Saved data entries
══════════
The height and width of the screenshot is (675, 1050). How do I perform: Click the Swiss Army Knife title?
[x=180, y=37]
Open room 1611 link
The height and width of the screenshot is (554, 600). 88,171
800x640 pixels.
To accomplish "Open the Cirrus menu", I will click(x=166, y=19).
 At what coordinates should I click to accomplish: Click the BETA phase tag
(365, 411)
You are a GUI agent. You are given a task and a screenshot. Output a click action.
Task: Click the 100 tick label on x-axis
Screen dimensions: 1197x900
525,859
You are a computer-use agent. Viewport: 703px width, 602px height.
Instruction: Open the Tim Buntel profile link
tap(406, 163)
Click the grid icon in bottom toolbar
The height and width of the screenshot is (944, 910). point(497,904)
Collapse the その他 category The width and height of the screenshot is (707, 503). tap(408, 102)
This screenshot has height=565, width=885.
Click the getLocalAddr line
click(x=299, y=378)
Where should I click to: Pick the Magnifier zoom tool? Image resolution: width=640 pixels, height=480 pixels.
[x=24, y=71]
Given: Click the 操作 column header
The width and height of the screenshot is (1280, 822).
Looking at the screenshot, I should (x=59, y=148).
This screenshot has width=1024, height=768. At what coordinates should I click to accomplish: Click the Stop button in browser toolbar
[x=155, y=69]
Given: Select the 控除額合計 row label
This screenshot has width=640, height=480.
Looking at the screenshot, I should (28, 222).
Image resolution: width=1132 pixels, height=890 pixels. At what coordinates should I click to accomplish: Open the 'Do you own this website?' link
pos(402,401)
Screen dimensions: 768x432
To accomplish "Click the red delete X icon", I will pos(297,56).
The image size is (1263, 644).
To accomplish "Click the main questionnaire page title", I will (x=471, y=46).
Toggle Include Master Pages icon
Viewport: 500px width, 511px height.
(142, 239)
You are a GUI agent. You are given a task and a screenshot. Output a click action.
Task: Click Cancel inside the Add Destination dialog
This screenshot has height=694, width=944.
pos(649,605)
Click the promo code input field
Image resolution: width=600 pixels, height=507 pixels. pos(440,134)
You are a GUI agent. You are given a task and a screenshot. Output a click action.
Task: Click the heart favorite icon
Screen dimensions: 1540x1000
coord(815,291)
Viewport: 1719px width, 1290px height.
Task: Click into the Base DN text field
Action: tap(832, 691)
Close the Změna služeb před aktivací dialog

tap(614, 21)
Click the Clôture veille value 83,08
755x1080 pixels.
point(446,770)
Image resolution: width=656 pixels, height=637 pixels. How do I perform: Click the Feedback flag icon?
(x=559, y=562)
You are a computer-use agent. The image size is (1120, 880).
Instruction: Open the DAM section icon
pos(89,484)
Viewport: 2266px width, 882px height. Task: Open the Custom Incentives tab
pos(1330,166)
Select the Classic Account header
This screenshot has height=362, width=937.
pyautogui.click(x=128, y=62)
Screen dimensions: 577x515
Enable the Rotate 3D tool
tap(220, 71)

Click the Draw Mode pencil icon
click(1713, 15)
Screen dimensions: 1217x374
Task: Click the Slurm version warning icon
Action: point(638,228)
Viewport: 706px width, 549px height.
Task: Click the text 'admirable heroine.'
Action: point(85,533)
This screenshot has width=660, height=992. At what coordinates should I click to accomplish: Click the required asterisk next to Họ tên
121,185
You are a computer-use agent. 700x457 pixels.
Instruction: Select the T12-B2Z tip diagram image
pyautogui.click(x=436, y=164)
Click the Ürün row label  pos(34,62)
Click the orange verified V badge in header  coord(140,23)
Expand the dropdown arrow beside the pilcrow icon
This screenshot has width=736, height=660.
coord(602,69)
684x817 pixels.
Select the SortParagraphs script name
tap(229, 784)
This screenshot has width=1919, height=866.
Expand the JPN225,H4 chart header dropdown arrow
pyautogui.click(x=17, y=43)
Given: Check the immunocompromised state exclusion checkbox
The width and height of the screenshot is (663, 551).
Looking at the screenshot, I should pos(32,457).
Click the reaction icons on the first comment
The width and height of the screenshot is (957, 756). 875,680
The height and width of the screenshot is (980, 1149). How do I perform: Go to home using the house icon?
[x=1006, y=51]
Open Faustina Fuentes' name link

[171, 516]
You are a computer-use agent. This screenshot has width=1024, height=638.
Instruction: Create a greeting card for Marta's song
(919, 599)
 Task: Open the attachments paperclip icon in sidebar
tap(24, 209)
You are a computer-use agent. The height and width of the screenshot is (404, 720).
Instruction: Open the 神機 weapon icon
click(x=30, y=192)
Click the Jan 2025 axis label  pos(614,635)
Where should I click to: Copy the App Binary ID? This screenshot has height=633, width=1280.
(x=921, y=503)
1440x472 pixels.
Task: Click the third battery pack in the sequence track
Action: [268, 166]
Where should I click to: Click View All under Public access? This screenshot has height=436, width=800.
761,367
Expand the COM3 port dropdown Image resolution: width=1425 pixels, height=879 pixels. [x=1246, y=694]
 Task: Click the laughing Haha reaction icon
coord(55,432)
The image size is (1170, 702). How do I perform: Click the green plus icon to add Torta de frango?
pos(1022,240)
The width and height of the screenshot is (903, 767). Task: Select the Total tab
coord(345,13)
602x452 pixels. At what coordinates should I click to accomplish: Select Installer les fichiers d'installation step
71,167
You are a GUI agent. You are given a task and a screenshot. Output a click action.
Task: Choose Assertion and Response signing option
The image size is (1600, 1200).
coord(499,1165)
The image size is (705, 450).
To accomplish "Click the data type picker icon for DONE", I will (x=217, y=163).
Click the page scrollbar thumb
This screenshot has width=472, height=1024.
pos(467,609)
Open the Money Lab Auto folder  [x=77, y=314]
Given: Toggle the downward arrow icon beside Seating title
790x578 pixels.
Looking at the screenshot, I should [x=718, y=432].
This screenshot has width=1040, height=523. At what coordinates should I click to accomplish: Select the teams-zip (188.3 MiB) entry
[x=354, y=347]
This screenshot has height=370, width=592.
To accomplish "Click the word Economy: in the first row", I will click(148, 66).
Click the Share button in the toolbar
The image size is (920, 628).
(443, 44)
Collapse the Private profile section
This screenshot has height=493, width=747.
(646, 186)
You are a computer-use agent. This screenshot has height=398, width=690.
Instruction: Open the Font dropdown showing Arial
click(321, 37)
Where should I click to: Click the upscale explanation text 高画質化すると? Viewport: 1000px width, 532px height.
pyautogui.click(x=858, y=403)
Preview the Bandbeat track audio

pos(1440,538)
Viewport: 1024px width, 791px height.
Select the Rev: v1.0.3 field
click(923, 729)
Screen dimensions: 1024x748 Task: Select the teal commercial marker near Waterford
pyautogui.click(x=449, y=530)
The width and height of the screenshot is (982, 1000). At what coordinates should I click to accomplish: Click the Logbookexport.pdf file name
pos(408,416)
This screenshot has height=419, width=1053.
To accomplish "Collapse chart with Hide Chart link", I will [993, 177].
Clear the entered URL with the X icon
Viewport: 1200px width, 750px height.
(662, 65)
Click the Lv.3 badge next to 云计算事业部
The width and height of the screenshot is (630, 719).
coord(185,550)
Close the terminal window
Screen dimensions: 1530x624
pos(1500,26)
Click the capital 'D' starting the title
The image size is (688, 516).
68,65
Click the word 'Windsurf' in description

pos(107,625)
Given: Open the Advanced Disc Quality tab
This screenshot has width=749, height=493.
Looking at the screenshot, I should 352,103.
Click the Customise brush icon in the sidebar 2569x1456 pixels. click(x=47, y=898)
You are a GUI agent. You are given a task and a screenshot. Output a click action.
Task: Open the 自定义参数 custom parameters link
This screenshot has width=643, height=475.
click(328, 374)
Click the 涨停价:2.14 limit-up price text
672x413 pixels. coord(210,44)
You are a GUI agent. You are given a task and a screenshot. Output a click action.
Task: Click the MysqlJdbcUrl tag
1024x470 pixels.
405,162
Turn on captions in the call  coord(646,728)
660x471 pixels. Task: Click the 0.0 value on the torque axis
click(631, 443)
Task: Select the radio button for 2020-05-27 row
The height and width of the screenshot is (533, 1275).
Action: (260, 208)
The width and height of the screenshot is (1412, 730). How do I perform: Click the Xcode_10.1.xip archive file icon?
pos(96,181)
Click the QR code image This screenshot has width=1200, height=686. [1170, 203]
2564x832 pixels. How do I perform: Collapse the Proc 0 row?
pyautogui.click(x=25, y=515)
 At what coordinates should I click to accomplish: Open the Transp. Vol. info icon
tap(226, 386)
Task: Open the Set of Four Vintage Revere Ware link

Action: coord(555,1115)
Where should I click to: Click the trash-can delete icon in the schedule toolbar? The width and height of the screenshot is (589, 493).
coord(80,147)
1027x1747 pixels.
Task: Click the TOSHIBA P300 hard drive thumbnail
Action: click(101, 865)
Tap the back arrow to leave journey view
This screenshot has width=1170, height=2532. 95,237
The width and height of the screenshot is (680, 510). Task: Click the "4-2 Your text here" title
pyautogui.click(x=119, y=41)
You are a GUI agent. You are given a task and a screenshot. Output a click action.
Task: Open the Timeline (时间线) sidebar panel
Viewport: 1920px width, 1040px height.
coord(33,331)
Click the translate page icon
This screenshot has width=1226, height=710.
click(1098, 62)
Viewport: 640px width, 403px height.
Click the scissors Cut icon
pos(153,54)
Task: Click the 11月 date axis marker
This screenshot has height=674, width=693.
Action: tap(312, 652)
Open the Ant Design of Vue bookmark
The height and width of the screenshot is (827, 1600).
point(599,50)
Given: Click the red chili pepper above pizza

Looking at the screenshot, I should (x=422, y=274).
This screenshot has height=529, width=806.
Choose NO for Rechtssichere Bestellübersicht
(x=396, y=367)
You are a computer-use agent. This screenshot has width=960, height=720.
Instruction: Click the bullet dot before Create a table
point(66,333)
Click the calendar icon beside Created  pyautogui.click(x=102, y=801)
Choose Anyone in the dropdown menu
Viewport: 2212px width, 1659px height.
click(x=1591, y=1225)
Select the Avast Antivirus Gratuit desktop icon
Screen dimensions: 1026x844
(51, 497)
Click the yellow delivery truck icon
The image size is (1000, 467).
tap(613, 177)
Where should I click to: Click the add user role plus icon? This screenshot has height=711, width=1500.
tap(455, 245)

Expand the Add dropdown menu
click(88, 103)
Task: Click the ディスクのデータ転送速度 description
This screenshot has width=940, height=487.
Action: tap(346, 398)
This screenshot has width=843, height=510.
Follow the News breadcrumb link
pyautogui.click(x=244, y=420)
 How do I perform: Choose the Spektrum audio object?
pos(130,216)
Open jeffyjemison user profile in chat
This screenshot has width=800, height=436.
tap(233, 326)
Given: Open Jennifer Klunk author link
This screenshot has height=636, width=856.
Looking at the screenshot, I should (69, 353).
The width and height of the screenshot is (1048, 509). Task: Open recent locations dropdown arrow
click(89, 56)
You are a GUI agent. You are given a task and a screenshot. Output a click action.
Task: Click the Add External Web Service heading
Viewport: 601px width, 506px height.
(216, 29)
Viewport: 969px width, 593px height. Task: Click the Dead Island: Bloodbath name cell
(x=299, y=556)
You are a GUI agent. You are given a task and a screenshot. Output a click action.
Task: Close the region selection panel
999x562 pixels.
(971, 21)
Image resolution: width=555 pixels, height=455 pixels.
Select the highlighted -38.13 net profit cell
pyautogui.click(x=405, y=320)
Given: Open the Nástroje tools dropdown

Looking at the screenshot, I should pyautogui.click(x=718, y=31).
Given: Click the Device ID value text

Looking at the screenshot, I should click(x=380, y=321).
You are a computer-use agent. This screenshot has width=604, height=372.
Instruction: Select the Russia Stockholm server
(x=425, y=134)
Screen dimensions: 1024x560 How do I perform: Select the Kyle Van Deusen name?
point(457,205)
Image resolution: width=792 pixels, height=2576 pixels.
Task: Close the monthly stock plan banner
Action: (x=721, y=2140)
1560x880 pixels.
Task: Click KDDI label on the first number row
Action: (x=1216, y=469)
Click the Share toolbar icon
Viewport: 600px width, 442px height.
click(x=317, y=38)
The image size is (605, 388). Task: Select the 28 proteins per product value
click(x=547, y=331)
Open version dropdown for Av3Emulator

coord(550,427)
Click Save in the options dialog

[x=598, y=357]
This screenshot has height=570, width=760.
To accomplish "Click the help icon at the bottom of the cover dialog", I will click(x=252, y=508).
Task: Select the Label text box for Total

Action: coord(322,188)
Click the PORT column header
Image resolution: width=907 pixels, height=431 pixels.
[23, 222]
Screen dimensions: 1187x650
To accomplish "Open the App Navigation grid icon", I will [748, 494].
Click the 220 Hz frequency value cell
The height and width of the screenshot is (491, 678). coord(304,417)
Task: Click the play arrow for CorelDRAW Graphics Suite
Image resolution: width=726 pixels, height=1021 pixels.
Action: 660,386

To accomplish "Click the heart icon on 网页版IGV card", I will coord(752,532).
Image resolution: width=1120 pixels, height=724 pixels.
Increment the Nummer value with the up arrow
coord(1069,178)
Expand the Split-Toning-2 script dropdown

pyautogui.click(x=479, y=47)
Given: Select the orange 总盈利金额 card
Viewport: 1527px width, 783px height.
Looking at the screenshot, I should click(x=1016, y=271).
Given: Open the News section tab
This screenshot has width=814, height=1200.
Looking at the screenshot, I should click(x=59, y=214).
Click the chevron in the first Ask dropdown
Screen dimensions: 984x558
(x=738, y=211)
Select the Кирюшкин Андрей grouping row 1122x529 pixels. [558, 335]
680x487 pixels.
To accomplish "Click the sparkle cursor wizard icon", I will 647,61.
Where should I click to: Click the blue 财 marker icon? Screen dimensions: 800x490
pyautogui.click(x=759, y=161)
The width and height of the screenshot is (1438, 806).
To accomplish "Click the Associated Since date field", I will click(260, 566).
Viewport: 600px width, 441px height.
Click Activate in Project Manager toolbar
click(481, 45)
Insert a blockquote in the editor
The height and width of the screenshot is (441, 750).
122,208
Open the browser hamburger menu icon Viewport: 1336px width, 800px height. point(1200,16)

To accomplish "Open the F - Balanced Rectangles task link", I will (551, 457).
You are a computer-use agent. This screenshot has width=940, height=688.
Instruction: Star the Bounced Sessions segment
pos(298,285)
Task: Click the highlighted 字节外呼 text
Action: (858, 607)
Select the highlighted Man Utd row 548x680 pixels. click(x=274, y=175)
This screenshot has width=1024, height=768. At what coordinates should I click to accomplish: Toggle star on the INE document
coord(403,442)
══════════
Task to carry out » From the opening line of the data above, please print each line as written up to and including the line that contains "Task: Click Cancel", and nothing more.

Result of the task »
The height and width of the screenshot is (675, 1050). How do I perform: Click the Swiss Army Knife title?
[x=180, y=37]
Open room 1611 link
The height and width of the screenshot is (554, 600). 88,171
800x640 pixels.
To accomplish "Open the Cirrus menu", I will click(x=166, y=19).
 At what coordinates should I click to accomplish: Click the BETA phase tag
(365, 411)
You are a GUI agent. You are given a task and a screenshot. Output a click action.
Task: Click the 100 tick label on x-axis
Screen dimensions: 1197x900
525,859
You are a computer-use agent. Viewport: 703px width, 602px height.
Instruction: Open the Tim Buntel profile link
tap(406, 163)
Click the grid icon in bottom toolbar
The height and width of the screenshot is (944, 910). point(497,904)
Collapse the その他 category The width and height of the screenshot is (707, 503). tap(408, 102)
This screenshot has height=565, width=885.
Click the getLocalAddr line
click(x=299, y=378)
Where should I click to: Pick the Magnifier zoom tool? Image resolution: width=640 pixels, height=480 pixels.
[x=24, y=71]
Given: Click the 操作 column header
The width and height of the screenshot is (1280, 822).
Looking at the screenshot, I should (x=59, y=148).
This screenshot has width=1024, height=768. At what coordinates should I click to accomplish: Click the Stop button in browser toolbar
[x=155, y=69]
Given: Select the 控除額合計 row label
This screenshot has width=640, height=480.
Looking at the screenshot, I should (28, 222).
Image resolution: width=1132 pixels, height=890 pixels. At what coordinates should I click to accomplish: Open the 'Do you own this website?' link
pos(402,401)
Screen dimensions: 768x432
To accomplish "Click the red delete X icon", I will pos(297,56).
The image size is (1263, 644).
To accomplish "Click the main questionnaire page title", I will (x=471, y=46).
Toggle Include Master Pages icon
Viewport: 500px width, 511px height.
(142, 239)
You are a GUI agent. You are given a task and a screenshot. Output a click action.
Task: Click Cancel inside the Add Destination dialog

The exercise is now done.